The immortal leader of October, Lenin, showed us the way to victory. Long live Leninism". Soviet feminist poster, 1924; Public Domain.

Katharina Wiedlack analyses the impact of Russian thought and people on American progressives, suffragists, abolitionists, and social reformers during the 19th and early 20th century.

The research project Rivals of the Past, Children of the Future: Localizing Russia within US National Identity Formation from a Historical Perspective, which is funded by the Austrian Science Fund (FWF), Katharina Wiedlack analyses the significance of Russia, Russian thought and people for US identity formation and the negotiation of what we know today as ‘Western values’ from a historical perspective. By examining early American imaginaries of Russia it will shed light on the full range of at times incongruent American ideas about Russian bodies within American popular culture from a cross-sectional historical perspective. It will thereby be possible to obtain a better understanding of the two currently existing and each other contradicting views on Russia: as a backward, authoritarian power that threatens vulnerable bodies and, as territory that produces artistic sophistication and intellectual innovation.

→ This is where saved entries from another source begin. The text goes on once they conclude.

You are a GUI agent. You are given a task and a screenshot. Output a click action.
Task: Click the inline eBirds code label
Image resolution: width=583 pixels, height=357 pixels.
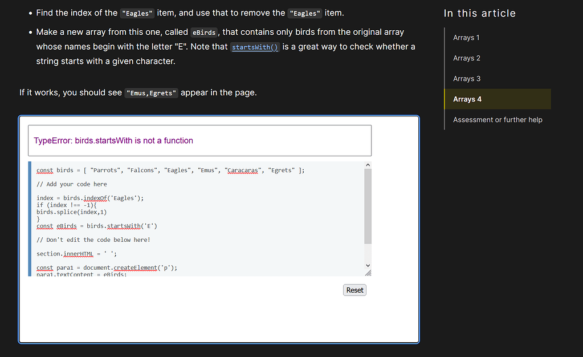(203, 32)
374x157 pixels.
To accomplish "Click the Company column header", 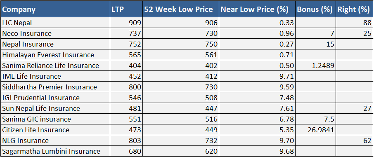I will 55,9.
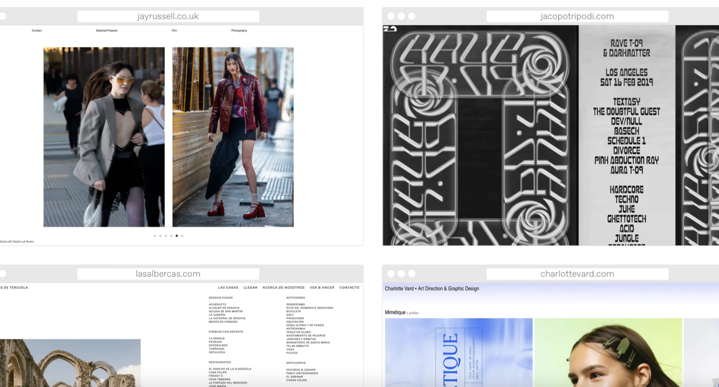The image size is (719, 387).
Task: Open ACERCA DE NOSOTROS navigation item
Action: pos(283,288)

One of the cultural terrains that Wiedlack analyses to get an idea about the impact of Russia and Russians on U.S. thought is U.S. feminism. Looking at the roots of Russian socialist and communist thought within U.S. feminism, especially its radical iterations that fundamentally challenge conservative and neoliberal institutions, it is possible to understand Black feminism, decolonial feminism, but also queer feminism not as a progressive force that emerged and thrived in the West, before it was exported to safe ‘the Rest’ of the world, but as a multiplicity of imports. While this import should not be reduced to any sphere, and while the immense knowledge transfer from the so-called “global South” to U.S. feminism must not be obliviated or ignored, the project wants to focus specifically on the historic influence of feminist thought from the “global East”.

Suffragists, abolitionists, and early women’s rights advocates such as Elizabeth Cady Stanton, Alice Stone Blackwell, Lillian Wald, or Jane Addams were highly engaged with Russian revolutionary thinking and activists. While their impact on U.S. society is hardly denied, their active engagement with Russian revolutionary discourses is rather unknown or ignored. Single women* who immigrated to the U.S. from the Russian empire are seen as significant for contemporary queer feminist theory, most importantly Emma Goldman. Yet, though her significance is acknowledged, her case is mostly presented as singular and the engagement with Russian discourses that brought about her revolutionary thinking is not seen as significantly contributing to her ideas. This tendency of mitigating the impact of Russian discourses of progress and modernization on U.S. thought is furthered in the gaze on Black feminism and radical Black thought in general. The intense engagement with Russia by Black scientists such as W. E. B. Du Bois for example is seldom emphasized, and the while his influence on Black feminists such as Louise Thompson Patterson or Shirley Graham Du Bois is acknowledged, their engagement with Russia, which significantly contributed to the formation of their feminist consciousness and feminist theorization of the U.S. condition is not.

Due to a lack of attention to the influence of global East to the U.S. history of feminist and queer epistemology, past and contemporary socialist or Marxist (aspects of) feminism and queer movements were obliviated. The anti-Marxist tendencies of feminist history writing did not only silence communist ideas in movements such as the suffragist movement and help to forget Black feminists contributions to the radical Left. It also helped to ignore those aspects of popular feminist through that did not align with neoliberal capitalism, such as the Combahee River Collectives’ emphasize on the class struggle from a socialist perspective, or Lorde’s communist activism etc. A brief look into the Marxist or Soviet roots of the suffragette movement, as well as radical Black feminism research might, however, allow for a strengthening of these developments within feminist and queer studies that systematically interrogate the systemic and materialist histories of U.S. (neo)colonialism, capitalism and heteropatriarchy.